De rechtbank vernietigde het bestreden besluit van de minister en veroordeelde de minister tot vergoeding van de proceskosten van eiseres, die in totaal € 900,20 bedroegen. Tevens werd bepaald dat het door eiseres betaalde griffierecht van € 150 door de minister vergoed moest worden. De rechtbank gaf de minister de opdracht om, met inachtneming van deze uitspraak, een nieuwe beslissing op bezwaar te nemen. De uitspraak is openbaar gedaan en er staat hoger beroep open bij de Afdeling bestuursrechtspraak van de Raad van State.

Uitspraak

RECHTBANK ARNHEM
Sector bestuursrecht
registratienummer: AWB 11/54
uitspraak ingevolge artikel 8:77 van de Algemene wet bestuursrecht (Awb) van 19 juli 2011.
inzake
[Eiseres], eiseres,
wonende te [woonplaats], vertegenwoordigd door mr.drs. C.C. van Harten,
tegen
de minister van Economische Zaken, Landbouw en Innovatie, verweerder.
1. Aanduiding bestreden besluit
Besluit van verweerder van 26 november 2010.
2. Procesverloop
Bij besluit van 28 oktober 2010 heeft verweerder de aanvraag van eiseres om subsidie voor een investering in het kader van de Regeling LNV-subsidies (hierna de Regeling), openstelling jonge landbouwers 2010, afgewezen.
Bij het in rubriek 1 aangeduide besluit heeft verweerder het ingediende bezwaar ongegrond verklaard en het eerder genoemde besluit gehandhaafd.
Tegen dit besluit is beroep ingesteld en door verweerder is een verweerschrift ingediend. Naar deze en de overige door partijen ingebrachte stukken wordt hier kortheidshalve verwezen.

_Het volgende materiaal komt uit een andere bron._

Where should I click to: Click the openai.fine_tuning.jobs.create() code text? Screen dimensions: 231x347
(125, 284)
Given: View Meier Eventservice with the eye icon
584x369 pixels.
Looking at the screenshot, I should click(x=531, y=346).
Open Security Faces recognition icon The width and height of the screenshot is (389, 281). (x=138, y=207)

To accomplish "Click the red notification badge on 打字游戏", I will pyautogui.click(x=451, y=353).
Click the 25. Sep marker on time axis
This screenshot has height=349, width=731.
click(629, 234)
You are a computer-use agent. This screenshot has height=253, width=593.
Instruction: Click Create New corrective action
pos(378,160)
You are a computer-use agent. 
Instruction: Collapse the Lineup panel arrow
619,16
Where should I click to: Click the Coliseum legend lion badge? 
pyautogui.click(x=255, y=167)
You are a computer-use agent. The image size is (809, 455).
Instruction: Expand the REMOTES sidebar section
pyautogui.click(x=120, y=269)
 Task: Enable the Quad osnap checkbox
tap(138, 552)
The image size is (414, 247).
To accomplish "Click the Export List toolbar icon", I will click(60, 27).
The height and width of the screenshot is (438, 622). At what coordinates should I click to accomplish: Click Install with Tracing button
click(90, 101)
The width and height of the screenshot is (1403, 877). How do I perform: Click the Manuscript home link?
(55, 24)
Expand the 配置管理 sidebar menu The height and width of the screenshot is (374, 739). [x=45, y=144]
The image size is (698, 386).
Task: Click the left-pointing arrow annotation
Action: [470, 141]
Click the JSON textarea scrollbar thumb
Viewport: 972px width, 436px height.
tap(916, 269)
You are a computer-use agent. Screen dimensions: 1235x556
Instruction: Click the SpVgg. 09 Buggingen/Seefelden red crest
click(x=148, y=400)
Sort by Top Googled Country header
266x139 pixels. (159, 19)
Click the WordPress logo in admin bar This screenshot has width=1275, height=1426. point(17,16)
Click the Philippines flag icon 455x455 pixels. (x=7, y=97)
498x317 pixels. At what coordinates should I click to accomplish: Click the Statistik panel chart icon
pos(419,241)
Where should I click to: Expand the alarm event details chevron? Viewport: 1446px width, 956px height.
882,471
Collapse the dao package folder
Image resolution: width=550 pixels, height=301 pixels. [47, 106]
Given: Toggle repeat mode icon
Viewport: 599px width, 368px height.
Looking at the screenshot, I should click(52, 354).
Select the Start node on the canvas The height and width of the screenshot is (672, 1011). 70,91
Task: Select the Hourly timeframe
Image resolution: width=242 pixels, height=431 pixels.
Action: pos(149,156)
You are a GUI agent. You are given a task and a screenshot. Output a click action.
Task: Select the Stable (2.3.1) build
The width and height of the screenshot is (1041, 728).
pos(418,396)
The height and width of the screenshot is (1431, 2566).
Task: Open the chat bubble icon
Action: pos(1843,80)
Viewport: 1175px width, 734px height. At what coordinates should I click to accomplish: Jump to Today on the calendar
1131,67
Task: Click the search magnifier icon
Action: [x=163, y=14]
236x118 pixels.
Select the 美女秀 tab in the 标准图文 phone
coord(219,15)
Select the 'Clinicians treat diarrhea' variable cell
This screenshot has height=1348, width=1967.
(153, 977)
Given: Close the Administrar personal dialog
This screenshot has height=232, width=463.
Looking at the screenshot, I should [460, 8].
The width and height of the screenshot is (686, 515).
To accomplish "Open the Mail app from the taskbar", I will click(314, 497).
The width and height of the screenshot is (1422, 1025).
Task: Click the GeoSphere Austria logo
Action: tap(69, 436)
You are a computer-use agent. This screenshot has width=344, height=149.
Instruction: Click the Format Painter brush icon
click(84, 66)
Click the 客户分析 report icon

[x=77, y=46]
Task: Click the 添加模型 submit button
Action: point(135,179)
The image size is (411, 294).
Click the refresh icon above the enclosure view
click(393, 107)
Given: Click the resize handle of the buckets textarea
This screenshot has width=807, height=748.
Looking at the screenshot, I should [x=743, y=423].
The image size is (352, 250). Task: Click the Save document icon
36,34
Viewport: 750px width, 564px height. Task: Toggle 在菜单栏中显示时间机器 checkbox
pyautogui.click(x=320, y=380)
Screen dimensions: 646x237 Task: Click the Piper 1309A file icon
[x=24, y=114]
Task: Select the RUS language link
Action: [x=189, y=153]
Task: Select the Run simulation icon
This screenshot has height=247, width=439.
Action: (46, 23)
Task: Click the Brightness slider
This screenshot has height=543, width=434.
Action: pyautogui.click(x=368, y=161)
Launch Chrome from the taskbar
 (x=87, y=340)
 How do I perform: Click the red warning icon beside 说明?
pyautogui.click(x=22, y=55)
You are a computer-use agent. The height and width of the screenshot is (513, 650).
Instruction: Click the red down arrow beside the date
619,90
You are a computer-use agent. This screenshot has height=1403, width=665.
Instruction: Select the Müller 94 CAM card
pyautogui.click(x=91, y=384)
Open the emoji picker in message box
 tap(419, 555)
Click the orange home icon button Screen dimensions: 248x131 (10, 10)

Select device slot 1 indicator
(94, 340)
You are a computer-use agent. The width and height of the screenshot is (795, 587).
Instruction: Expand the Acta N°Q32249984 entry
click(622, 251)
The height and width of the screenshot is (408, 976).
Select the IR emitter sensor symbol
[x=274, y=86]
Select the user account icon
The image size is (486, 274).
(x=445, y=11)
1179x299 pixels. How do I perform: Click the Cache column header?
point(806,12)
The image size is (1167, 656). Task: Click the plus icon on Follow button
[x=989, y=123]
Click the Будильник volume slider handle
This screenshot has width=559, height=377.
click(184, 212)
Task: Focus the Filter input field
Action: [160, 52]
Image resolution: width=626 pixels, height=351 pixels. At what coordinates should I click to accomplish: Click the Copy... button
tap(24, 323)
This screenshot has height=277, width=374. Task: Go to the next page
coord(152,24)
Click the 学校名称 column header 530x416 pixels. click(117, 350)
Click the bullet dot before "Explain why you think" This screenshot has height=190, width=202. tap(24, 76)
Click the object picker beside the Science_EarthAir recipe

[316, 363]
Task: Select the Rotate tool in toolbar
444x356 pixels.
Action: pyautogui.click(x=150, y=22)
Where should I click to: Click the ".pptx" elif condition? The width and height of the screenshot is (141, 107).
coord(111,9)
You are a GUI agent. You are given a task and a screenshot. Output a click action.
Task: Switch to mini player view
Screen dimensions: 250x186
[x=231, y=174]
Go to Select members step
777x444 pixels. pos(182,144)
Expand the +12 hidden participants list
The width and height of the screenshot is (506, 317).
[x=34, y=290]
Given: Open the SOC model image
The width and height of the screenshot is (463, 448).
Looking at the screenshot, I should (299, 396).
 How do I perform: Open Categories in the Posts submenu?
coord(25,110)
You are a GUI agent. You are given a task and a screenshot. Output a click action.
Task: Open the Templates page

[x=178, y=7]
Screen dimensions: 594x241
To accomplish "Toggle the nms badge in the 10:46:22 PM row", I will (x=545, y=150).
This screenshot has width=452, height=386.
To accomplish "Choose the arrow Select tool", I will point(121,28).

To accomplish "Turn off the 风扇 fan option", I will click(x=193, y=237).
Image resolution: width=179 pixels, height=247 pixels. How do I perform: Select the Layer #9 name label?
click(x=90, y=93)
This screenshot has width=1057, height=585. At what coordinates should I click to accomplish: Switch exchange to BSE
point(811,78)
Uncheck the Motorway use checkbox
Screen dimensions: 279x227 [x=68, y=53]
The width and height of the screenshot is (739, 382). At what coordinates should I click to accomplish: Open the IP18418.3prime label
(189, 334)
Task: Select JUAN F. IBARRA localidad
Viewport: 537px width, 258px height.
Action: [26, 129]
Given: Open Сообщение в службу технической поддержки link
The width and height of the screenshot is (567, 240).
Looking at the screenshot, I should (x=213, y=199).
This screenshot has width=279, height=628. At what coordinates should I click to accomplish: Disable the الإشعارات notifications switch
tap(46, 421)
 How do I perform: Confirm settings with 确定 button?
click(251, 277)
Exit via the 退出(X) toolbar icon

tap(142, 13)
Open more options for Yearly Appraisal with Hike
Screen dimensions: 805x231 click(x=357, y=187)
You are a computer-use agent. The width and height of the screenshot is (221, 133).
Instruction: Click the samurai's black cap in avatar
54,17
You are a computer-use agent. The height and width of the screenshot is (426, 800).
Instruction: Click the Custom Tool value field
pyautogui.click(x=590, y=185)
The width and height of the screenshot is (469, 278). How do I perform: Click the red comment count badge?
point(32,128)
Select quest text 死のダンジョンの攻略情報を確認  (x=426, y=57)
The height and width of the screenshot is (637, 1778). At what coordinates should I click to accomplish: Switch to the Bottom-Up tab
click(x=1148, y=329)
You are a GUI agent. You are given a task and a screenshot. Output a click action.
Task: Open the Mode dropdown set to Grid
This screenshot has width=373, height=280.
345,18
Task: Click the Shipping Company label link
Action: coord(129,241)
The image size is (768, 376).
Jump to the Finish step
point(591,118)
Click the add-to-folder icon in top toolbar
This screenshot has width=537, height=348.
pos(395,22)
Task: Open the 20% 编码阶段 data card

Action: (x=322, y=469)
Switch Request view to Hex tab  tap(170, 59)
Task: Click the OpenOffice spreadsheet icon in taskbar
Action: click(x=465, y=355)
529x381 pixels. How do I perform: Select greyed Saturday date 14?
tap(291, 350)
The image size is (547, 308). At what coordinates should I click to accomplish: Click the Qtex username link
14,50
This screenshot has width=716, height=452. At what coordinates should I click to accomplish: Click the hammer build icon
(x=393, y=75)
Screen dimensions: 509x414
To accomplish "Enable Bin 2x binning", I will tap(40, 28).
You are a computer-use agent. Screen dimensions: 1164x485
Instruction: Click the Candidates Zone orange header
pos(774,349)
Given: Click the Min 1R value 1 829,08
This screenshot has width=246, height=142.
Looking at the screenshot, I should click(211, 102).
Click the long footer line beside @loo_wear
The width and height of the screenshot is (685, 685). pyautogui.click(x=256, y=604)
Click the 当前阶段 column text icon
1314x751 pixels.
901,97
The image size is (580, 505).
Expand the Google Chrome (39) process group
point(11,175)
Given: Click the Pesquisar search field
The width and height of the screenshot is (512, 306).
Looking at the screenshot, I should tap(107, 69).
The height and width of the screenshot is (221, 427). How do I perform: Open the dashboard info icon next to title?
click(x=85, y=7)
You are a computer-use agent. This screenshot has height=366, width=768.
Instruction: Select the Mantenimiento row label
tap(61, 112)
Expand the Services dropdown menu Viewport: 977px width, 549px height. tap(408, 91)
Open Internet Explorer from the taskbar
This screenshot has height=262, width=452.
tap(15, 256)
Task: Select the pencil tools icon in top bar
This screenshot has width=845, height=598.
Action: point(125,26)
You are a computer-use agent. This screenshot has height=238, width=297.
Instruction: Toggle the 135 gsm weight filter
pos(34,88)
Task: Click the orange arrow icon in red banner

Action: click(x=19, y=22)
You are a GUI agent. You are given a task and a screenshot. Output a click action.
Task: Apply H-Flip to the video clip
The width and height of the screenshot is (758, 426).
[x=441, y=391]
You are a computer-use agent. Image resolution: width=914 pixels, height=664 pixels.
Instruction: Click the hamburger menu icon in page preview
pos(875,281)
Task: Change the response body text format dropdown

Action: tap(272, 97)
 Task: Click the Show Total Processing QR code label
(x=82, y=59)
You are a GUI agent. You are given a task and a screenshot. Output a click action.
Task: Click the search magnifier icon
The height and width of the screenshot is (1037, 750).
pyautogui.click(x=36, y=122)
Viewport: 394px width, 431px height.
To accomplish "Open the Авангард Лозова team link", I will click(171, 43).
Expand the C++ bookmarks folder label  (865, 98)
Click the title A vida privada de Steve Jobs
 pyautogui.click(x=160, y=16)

Het beroep is behandeld ter zitting van de meervoudige kamer van de rechtbank van 30 mei 2011. Eiseres is aldaar in persoon verschenen, bijgestaan door haar echtgenoot en mr. drs. Van Harten, werkzaam bij Gibo Accountants en Adviseurs te Assen. Verweerder heeft zich doen vertegenwoordigen door mr. P.M. Bakker Schut, werkzaam bij de Dienst Regelingen van verweerders ministerie.
3. Overwegingen
In artikel 2:1 van de Regeling is, voor zover van belang, bepaald dat onder jonge landbouwer wordt verstaan een natuurlijk persoon die ten hoogste 39 jaar oud is en sinds ten hoogste drie jaar voor het eerst voor eigen rekening en risico een landbouwonderneming beheert die hij volledig in eigendom, pacht of erfpacht heeft met een andere natuurlijke persoon die niet eerder een landbouwonderneming volledig in eigendom, pacht of erfpacht heeft gehad.
Ter zitting is namens verweerder nogmaals toegelicht deze bepaling door verweerder aldus wordt uitgelegd dat de voorwaarde omtrent de eigendom van een landbouwonderneming alleen ziet op de onroerende zaken van een onderneming en dat het moet gaan om het verkrijgen van een substantieel deel van de eigendom van de onroerende zaken.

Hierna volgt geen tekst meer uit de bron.